Abstraction & Tools: supporting reuse and refinement. We have built a programming tool, called Genie, that supports reuse (a domain-independent library of templates and an open Thingpedia library of domain knowledge) and refinement (developers can debug the errors and add to the templates). Our trained network, LUInet, is also made openly available.
Our Genie tool suite accepts knowledge base schemas and API signatures to generate a multi-turn conversational agent that answers questions and performs transactions. The agent is a rule-based system so developers can control what the agent does and says based on the user inputs.
User inputs are parsed by a neural semantic parser, that translates natural language into ThingTalk, a formal virtual assistant programming language. Having an open well-defined formal language is the first step in facilitating collaboration in building common datasets, knowledge bases, and toolsets, no different from how Java, Javascript, Python supports collaboration.
We reduce expensive data acquisition cost for neural networks by synthesizing most of the training data.

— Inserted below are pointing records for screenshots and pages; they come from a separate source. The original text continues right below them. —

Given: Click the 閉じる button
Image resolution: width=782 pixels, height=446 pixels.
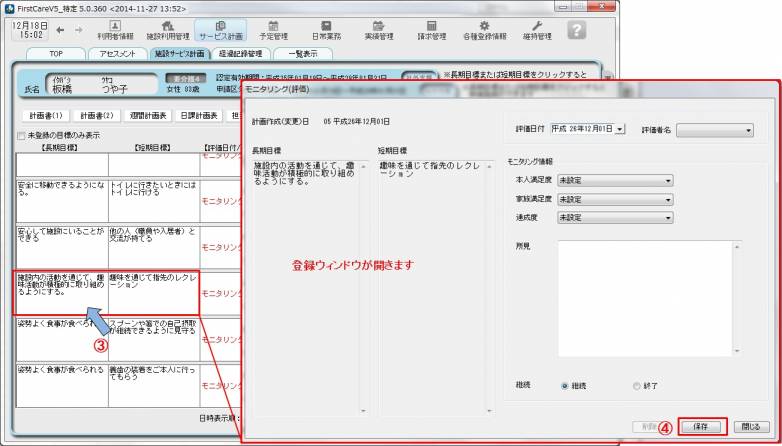Looking at the screenshot, I should click(752, 426).
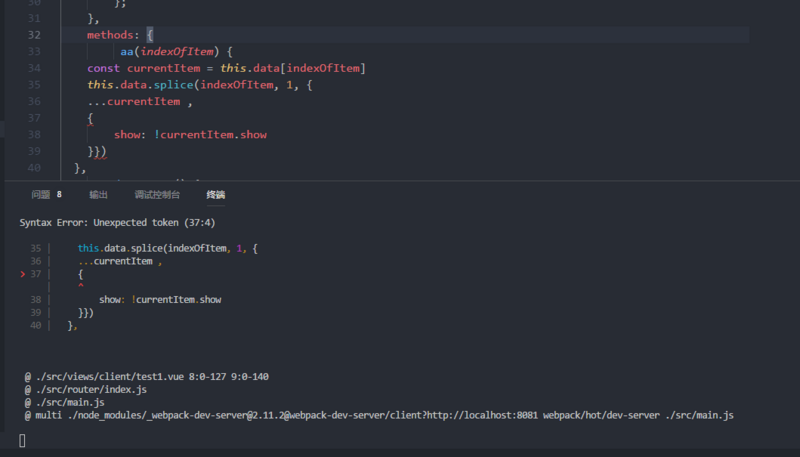
Task: Click the red squiggle under closing brackets on line 39
Action: coord(97,158)
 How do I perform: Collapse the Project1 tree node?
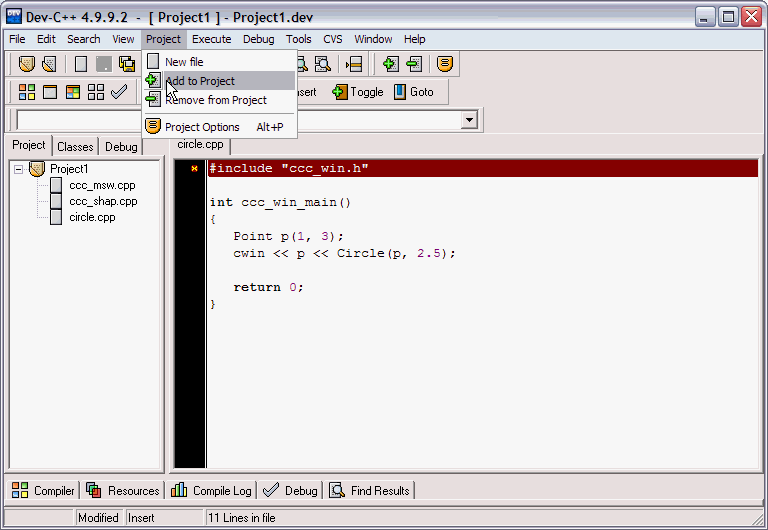pos(19,169)
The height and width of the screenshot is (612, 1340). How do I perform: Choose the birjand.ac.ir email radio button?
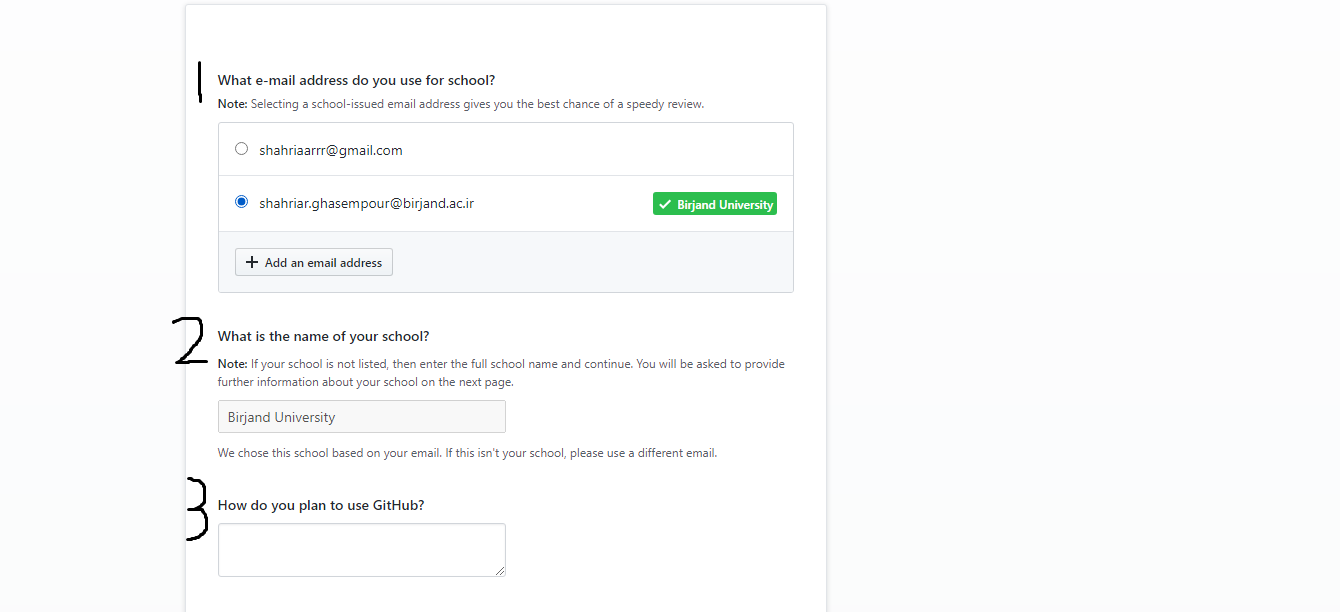pos(241,202)
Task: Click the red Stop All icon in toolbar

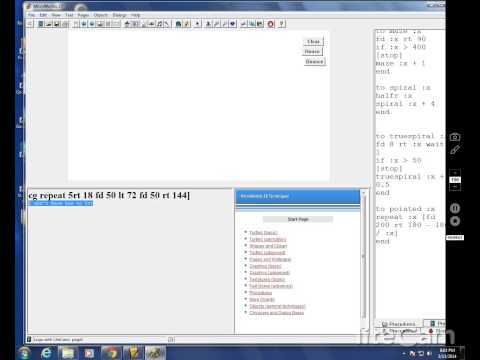Action: point(271,24)
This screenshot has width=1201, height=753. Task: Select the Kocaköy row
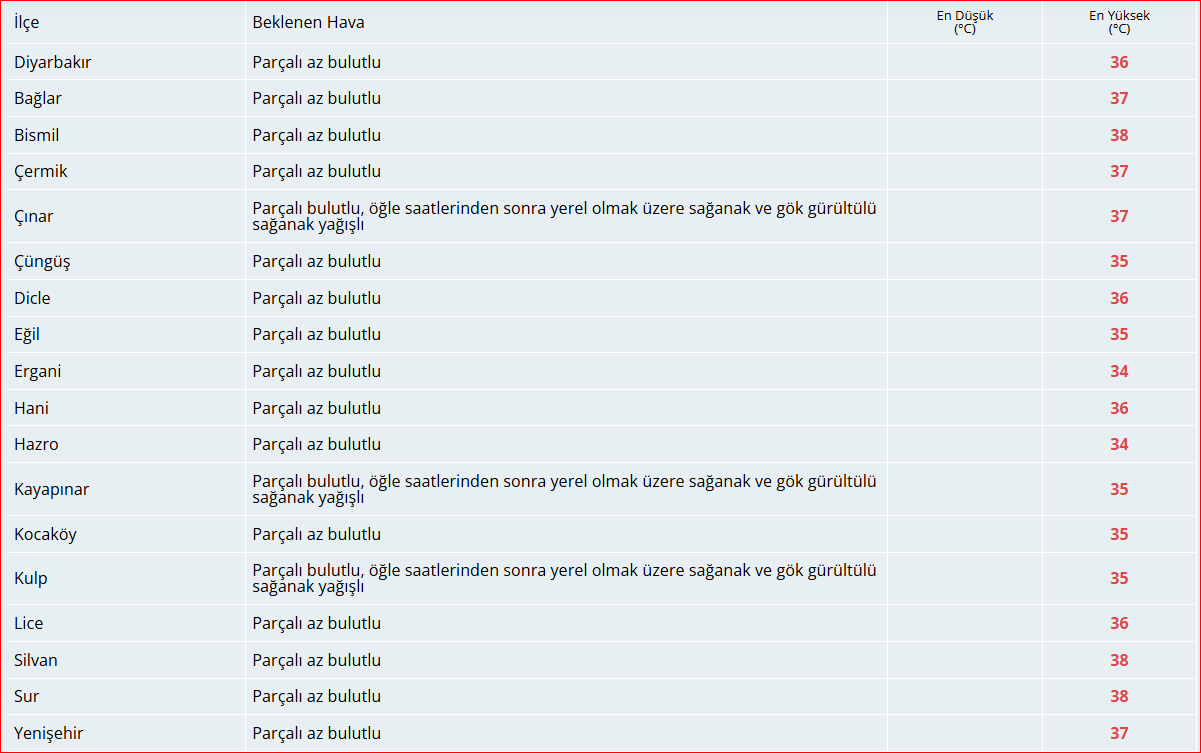(44, 534)
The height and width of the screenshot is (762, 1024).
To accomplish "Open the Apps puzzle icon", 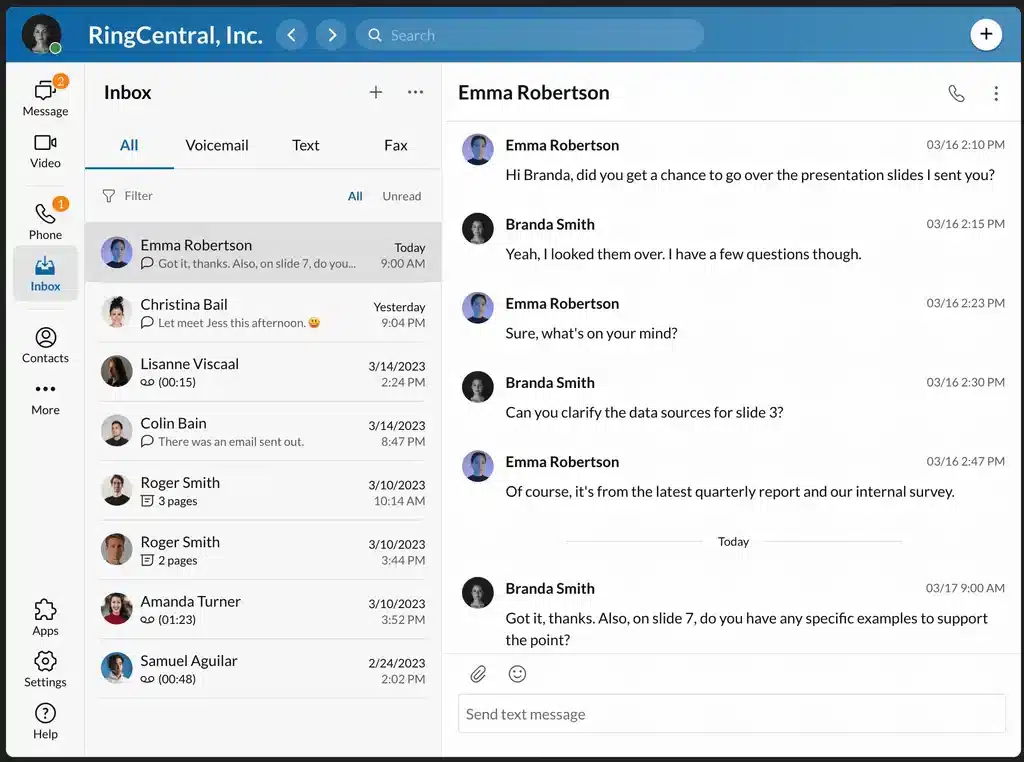I will 45,617.
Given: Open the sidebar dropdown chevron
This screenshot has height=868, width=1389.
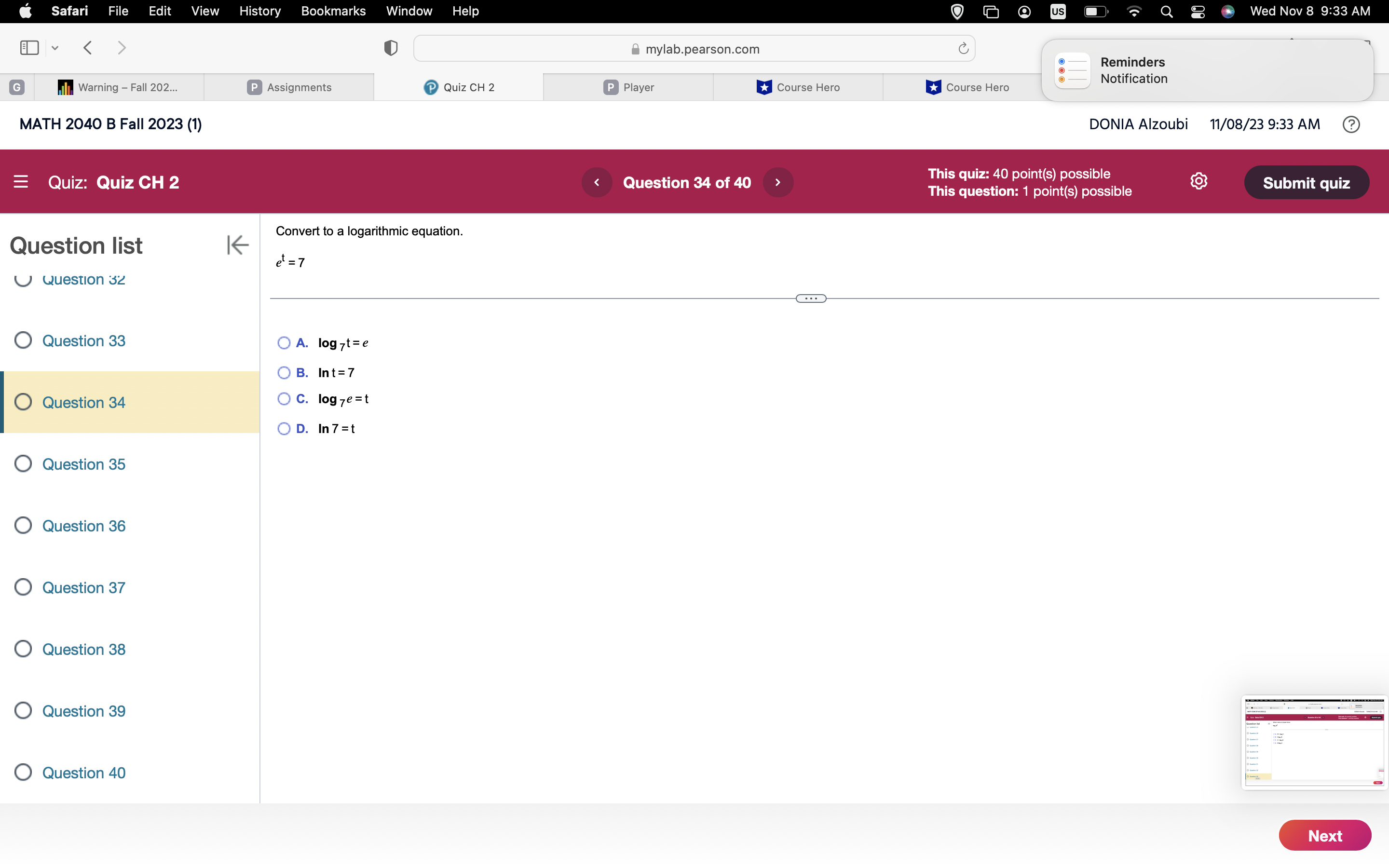Looking at the screenshot, I should 55,48.
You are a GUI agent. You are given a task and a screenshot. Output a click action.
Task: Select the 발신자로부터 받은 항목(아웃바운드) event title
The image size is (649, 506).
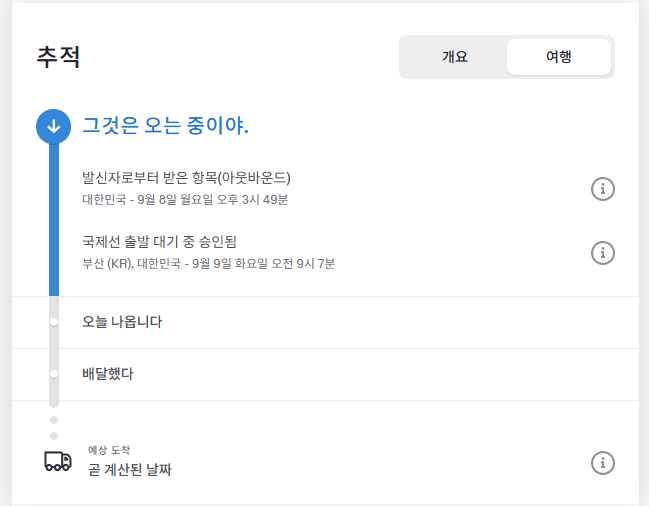186,178
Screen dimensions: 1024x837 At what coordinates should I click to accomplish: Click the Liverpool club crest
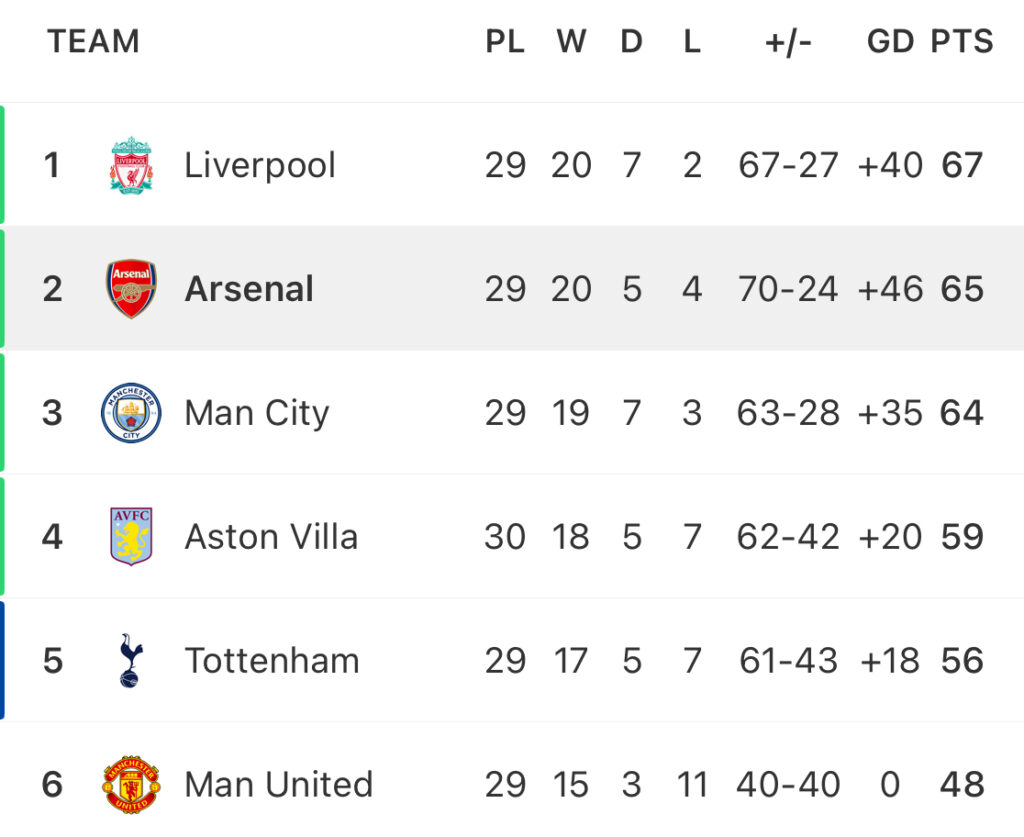131,165
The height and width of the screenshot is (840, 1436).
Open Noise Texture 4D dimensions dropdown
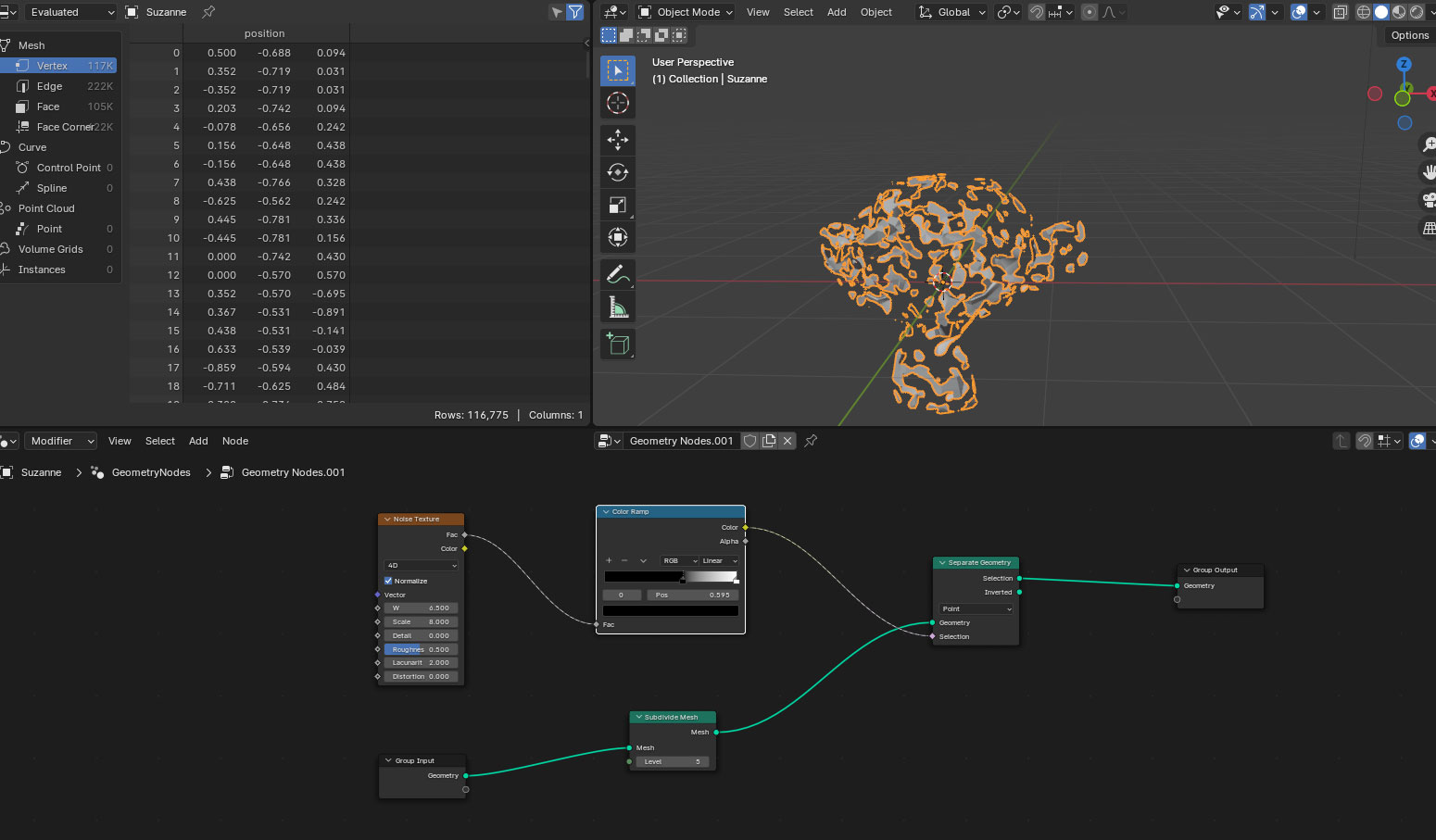(422, 565)
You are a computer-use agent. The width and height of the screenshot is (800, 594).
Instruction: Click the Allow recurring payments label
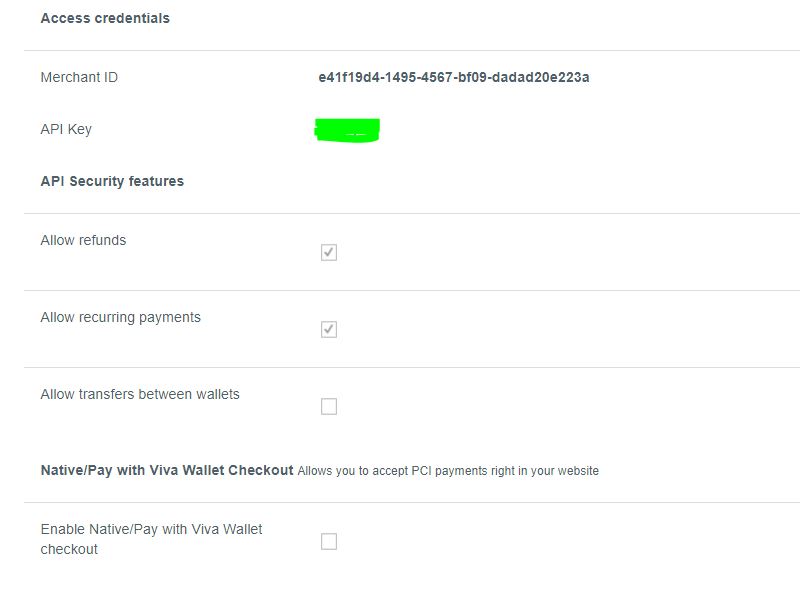tap(119, 316)
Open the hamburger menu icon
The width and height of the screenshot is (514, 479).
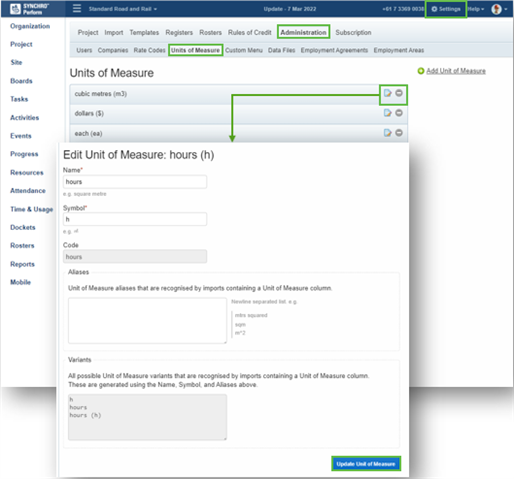(77, 9)
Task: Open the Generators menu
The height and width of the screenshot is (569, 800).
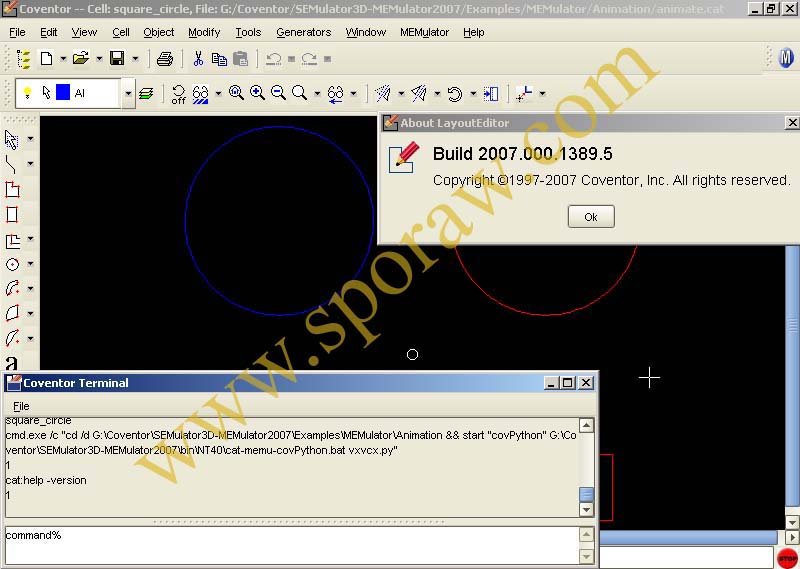Action: pyautogui.click(x=303, y=32)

Such data covers a wide variety of conversations around the given schemas and signatures. A small number of annotated real conversations are included in training to add to the diversity of data set.
The synthesis is grammar driven; grammar rules, or templates, map fragments of natural-language utterances into their corresponding ThingTalk representations. The grammars can be divided into three levels:
An abstract, domain-independent dialogue model. Dialogues are modeled as state transitions consisting of pairs of agent and user utterances. The model captures the typical flow of the conversation: the user greets the agent, then queries data or requests actions such as making a reservation, perhaps asks for recommendations, reiterates some request, and then cancels or executes a transaction. Note that the model is used only in generating training data, the neural model can generalize to transitions that are not included in the model.
Generic sentence variety. Genie has a library of about 800 generic query templates that cover many different ways of asking who, what, when, where questions, expressing concepts in different parts of speech, as well as types and measurements.
Domain-specific expressions of database and API fields. Genie has heuristics and uses pre-trained models to automatically identify different ways to refer to given fields. Here, developers are encouraged also to supply domain-specific annotations.
Once errors are detected on input data, developers can examine the error and add the missing concept as templates, so it can be combined with all other concepts to teach the neural network generality. This refinement to improve accuracy is familiar to software engineers, which is much more direct than simply rely on annotations of lots more utterances. Note that any improvement made to the two specification levels are applicable to all domains, thus allowing language information to accumulate and be reused as more and more agents are built using Genie.
Besides lower cost, our training data has better coverage over the knowledge base, thus our approach is better at handling long-tail questions than the traditional approach, which is often manually tuned to answer popular questions.
Today many websites includes structured data to facilitate search engines on their webpages, using the standard Schema.org schemas. We convert the Schema.org representation into a relational representation that can be accepted by Genie, and the format is publicly available in the Thingpedia repository. We can refine the annotations and update the generic templates for each of the domains in Schema.org. We have to date worked on five Schema.org domains: restaurants, people, movies, books and music. This information, available on Thingpedia, can be used to create a conversational agent for the structured Schema.org data for any website in these domains. Active steps to improve the accuracy include improving the entity recognizers and improving the generic templates.
Our generate agents achieve an overall accuracy between 64% and 75% on crowd-sourced, long-tail questions based on available properties for these domains. On such questions in the restaurant domain, Genie achieves 70%, whereas Siri achieves 51%, Google Assistant is at 42%, and Alexa is at 41%. Here are some questions answered correctly only by Genie: "Show restaurants near Stanford rated higher than 4.5" or "Show me restaurants rated at least 4 stars with at least 100 reviews."